Segment Open
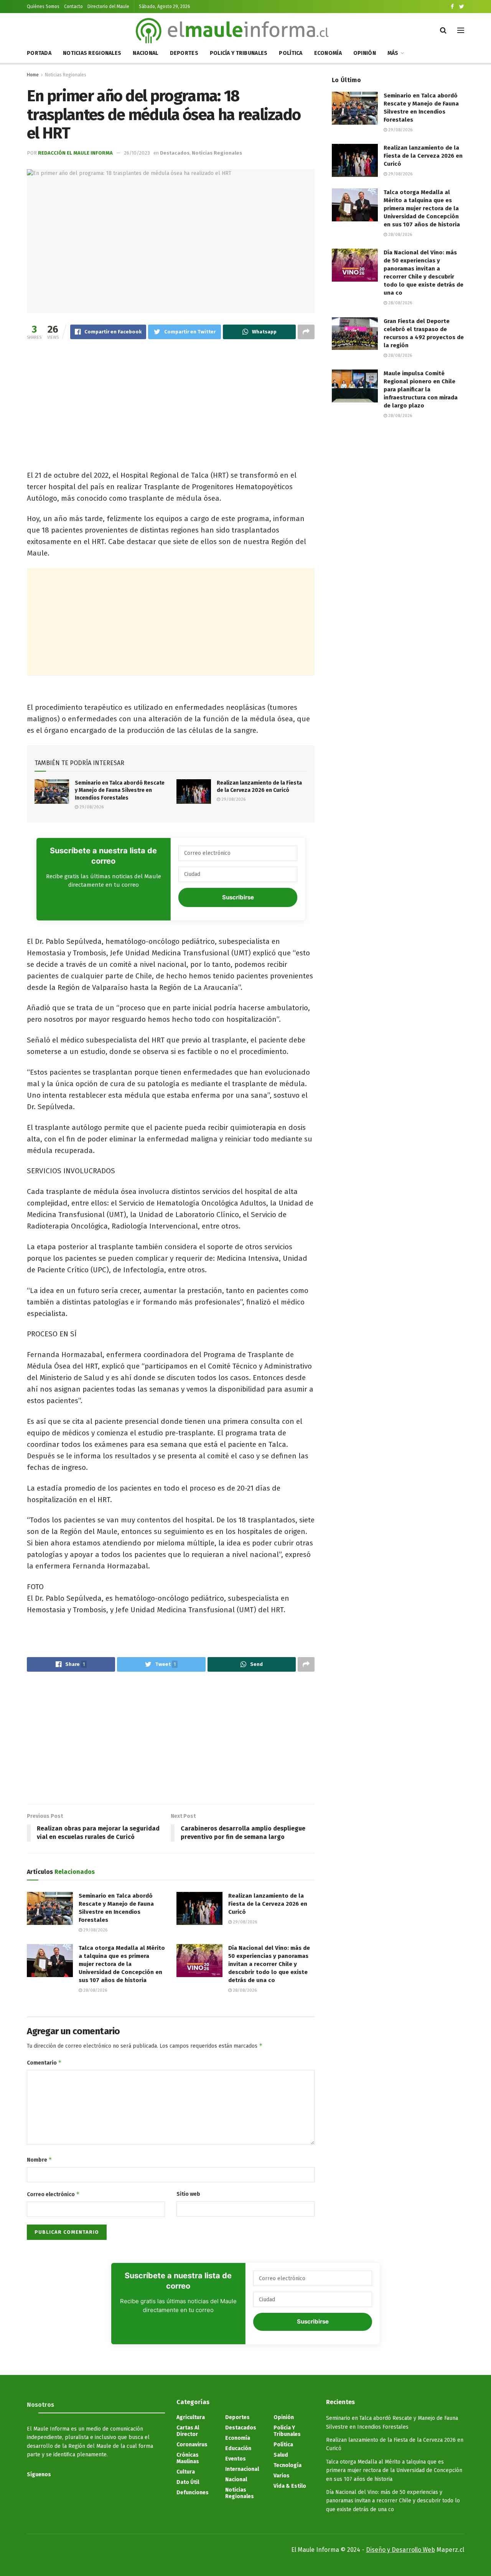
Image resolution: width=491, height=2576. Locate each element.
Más (393, 53)
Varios (282, 2475)
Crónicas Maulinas (187, 2458)
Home (33, 75)
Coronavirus (192, 2444)
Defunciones (192, 2492)
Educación (238, 2448)
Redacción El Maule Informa (75, 153)
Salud (281, 2455)
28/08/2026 (94, 1990)
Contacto (73, 6)
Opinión (364, 53)
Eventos (235, 2459)
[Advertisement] (171, 406)
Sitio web (188, 2194)
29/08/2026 (91, 807)
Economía (328, 53)
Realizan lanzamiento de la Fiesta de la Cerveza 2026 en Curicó (267, 1903)
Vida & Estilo (290, 2486)
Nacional (145, 53)
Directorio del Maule (108, 6)
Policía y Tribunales (239, 53)
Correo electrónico (53, 2194)
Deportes (184, 53)
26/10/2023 (137, 153)
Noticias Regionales (92, 53)
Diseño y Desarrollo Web (400, 2549)
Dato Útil (187, 2482)
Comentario (44, 2062)
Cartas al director (187, 2430)
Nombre (39, 2159)
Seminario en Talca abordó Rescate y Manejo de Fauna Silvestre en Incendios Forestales (120, 790)
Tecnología (288, 2465)
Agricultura (190, 2417)
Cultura (185, 2472)
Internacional (242, 2469)
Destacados (174, 153)
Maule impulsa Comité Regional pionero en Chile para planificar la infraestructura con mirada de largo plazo (421, 389)
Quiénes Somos (43, 6)
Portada (39, 53)
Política (290, 53)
Segment Closed
What you should do:
Output the records exactly, please. The pictures are not part of the copy.

Exercise response:
Image resolution: width=491, height=2576. Locate each element.
Más (393, 53)
Varios (282, 2475)
Crónicas Maulinas (187, 2458)
Home (33, 75)
Coronavirus (192, 2444)
Defunciones (192, 2492)
Educación (238, 2448)
Redacción El Maule Informa (75, 153)
Salud (281, 2455)
28/08/2026 (94, 1990)
Contacto (73, 6)
Opinión (364, 53)
Eventos (235, 2459)
[Advertisement] (171, 406)
Sitio web (188, 2194)
29/08/2026 (91, 807)
Economía (328, 53)
Realizan lanzamiento de la Fiesta de la Cerveza 2026 en Curicó (267, 1903)
Vida & Estilo (290, 2486)
Nacional (145, 53)
Directorio del Maule (108, 6)
Policía y Tribunales (239, 53)
Correo electrónico (53, 2194)
Deportes (184, 53)
26/10/2023 (137, 153)
Noticias Regionales (92, 53)
Diseño y Desarrollo Web (400, 2549)
Dato Útil (187, 2482)
Comentario (44, 2062)
Cartas al director (187, 2430)
Nombre (39, 2159)
Seminario en Talca abordó Rescate y Manejo de Fauna Silvestre en Incendios Forestales (120, 790)
Tecnología (288, 2465)
Agricultura (190, 2417)
Cultura (185, 2472)
Internacional (242, 2469)
Destacados (174, 153)
Maule impulsa Comité Regional pionero en Chile para planificar la infraestructura con mirada de largo plazo (421, 389)
Quiénes Somos (43, 6)
Portada (39, 53)
Política (290, 53)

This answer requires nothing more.